• **ABOUT THIS EXERCISE**: May I have, exactly as written, the line containing "Open the three-dot more" and every line after it through the end of the listing below, and nothing else?

• **DATA IN THIS EXERCISE**:
┌────────

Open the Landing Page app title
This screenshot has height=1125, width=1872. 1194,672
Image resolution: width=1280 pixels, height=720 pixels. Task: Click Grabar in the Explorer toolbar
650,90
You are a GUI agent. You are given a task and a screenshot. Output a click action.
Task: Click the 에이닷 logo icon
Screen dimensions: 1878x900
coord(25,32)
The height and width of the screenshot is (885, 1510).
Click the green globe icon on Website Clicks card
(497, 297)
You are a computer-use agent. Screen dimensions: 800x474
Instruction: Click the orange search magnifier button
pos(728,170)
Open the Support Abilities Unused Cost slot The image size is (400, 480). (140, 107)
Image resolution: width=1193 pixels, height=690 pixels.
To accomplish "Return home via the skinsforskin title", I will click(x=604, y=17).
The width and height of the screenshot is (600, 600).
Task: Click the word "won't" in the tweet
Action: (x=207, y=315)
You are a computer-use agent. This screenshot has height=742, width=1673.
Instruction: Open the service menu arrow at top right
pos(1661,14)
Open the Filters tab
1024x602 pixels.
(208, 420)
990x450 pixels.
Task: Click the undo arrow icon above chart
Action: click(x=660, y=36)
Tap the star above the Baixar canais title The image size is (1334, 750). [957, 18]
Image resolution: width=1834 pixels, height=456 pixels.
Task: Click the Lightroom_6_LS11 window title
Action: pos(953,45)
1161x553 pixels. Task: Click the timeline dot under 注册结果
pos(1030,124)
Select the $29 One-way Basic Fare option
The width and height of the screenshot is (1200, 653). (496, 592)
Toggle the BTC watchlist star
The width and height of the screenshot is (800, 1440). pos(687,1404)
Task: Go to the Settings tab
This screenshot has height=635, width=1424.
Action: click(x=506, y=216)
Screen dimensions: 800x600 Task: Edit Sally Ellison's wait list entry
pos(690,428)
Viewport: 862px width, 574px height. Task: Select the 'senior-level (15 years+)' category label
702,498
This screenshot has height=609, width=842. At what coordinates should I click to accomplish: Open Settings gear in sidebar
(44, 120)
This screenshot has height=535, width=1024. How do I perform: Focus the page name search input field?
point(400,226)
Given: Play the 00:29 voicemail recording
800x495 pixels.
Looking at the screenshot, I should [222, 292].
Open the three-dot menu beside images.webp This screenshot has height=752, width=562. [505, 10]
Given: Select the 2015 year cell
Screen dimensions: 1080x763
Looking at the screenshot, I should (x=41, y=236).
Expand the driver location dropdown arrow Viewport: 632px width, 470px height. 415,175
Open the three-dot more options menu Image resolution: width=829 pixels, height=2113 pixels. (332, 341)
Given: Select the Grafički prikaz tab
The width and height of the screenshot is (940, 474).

└────────

• **REPLY TO THE EXERCISE**:
Open the three-dot more options menu Image resolution: width=829 pixels, height=2113 pixels. (332, 341)
Given: Select the Grafički prikaz tab
The width and height of the screenshot is (940, 474).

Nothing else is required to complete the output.